Since 1901, The Nobel Prize has been awarded for gripping achievements in Physics, Chemistry, Physiology or Medicine, Literature, and Peace. The Nobel Memorial Prize in Economic Sciences was later added to the endowments. Africans have received awards in five of the six Nobel prize categories: Peace, Physics, Physiology or Medicine, Literature and Chemistry. From 1901 – 2017, the Nobel Prizes and the Nobel Memorial Prize in Economic Sciences were awarded to 950 people and organizations. Some received more than once, making a 923 total of individuals (including 844 men, 48 women) and 27 organizations. Of the 923 individual laureates, less than 50 Nobel laureates are from Africa. Likewise, 5 out of this number were awarded the Nobel prize in the Science fields. Here are the 5 African Scientists who are Nobel Laureates:
Max Theiler (30 January 1899 – 11 August 1972)
Theiler was a South African-American virologist and physician. He was awarded the Nobel Prize in Physiology or Medicine in 1951. This was for his work in developing a vaccine against yellow fever in 1937. As a result, he became the first African-born Nobel laureate.

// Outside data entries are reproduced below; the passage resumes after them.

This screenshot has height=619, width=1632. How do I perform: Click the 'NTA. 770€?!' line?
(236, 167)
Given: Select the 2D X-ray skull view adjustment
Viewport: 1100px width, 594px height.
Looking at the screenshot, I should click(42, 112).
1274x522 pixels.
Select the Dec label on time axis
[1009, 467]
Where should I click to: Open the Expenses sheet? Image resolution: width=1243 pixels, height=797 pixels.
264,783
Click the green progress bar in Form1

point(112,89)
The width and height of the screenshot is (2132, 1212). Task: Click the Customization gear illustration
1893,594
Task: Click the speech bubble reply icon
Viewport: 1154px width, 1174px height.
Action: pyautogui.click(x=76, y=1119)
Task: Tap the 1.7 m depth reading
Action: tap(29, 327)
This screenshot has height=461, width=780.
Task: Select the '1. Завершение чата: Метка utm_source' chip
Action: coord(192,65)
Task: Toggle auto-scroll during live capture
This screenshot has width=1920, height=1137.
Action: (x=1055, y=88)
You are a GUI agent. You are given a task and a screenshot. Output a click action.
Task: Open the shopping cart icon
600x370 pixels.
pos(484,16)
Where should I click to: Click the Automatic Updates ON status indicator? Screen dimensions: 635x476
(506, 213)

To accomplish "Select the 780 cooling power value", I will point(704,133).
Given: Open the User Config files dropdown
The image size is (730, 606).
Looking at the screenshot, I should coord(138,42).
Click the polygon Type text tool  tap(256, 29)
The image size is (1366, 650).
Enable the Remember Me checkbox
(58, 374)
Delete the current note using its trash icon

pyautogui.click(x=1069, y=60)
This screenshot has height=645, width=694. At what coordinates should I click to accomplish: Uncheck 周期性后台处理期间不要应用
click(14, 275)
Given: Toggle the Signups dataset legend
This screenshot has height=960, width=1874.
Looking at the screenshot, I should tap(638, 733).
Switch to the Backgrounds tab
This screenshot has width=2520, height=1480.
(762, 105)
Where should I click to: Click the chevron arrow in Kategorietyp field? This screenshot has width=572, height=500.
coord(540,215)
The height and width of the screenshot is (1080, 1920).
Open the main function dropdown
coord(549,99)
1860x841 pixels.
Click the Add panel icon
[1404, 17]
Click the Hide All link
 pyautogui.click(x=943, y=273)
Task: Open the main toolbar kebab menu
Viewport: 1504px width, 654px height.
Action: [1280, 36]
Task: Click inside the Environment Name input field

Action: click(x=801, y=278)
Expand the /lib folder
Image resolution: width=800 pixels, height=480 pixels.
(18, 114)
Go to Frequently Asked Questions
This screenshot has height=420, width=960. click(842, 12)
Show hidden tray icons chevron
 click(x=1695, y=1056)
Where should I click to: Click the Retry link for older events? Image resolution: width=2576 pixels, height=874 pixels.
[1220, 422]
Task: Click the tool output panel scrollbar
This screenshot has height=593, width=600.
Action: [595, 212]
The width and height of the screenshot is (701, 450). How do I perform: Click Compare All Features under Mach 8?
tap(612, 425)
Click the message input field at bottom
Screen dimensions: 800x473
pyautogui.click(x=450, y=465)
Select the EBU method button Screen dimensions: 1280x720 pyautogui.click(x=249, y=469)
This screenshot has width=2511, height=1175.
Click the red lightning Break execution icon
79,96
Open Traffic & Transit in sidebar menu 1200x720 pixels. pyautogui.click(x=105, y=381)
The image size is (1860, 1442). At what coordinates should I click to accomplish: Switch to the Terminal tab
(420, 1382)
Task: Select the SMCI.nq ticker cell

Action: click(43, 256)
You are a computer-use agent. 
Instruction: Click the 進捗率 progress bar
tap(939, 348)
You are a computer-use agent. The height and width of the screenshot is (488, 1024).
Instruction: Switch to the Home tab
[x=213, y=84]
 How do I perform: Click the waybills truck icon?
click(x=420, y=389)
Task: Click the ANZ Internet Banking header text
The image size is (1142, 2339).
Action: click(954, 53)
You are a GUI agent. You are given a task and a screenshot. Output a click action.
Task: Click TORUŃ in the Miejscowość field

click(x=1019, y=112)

Allan MacLeod Cormack (February 23, 1924 – May 7, 1998)
Allan Cormack was a South African American physicist who won the 1979 Nobel Prize in Physiology or Medicine. He won the prize along with Godfrey Hounsfield for their independent work on X-ray computed tomography. Cormack’s side interest in x-ray technology led him to develop the theoretical underpinnings of CT scanning. These papers generated little interest until Hounsfield and colleagues built the first CT scanner in 1971. It was built by taking Cormack’s theoretical calculations into a real application.
Ahmed Hassan Zewail (February 26, 1946 – August 2, 2016)
Ahmed Zewail was an Egyptian-American chemist, known as the “father of femtochemistry“.] He was awarded the 1999 Nobel Prize in Chemistry for his work on femtochemistry. This made him the first Egyptian to win a Nobel Prize in a scientific field. He received the prize for his pioneering work showing that it is possible to see how atoms in a molecule move during a chemical reaction with flashes of laser light.
Sydney Brenner (13 January 1927 – 5 April 2019)
Brenner was a South African biologist. In 2002, he shared the Nobel Prize in Physiology or Medicine with H. Robert Horvitz and Sir John E. Sulston. Brenner made significant contributions to work on the genetic code and other areas of molecular biology. Furthermore, he established the roundworm Caenorhabditis elegans as a model organism for the investigation of developmental biology. Moreso, he founded the Molecular Sciences Institute in Berkeley, California, United States.
Claude Cohen-Tannoudji (born 1 April 1933)
Claude Cohen-Tannoudji is a French Algerian physicist. He shared the 1997 Nobel Prize in Physics with Steven Chu and William Daniel Phillips for research in methods of laser cooling and trapping atoms. Cohen-Tannoudji was the first physics Nobel prize winner born in an Arab country. Currently, he is still an active researcher, working at the École Normale Supérieure in Paris.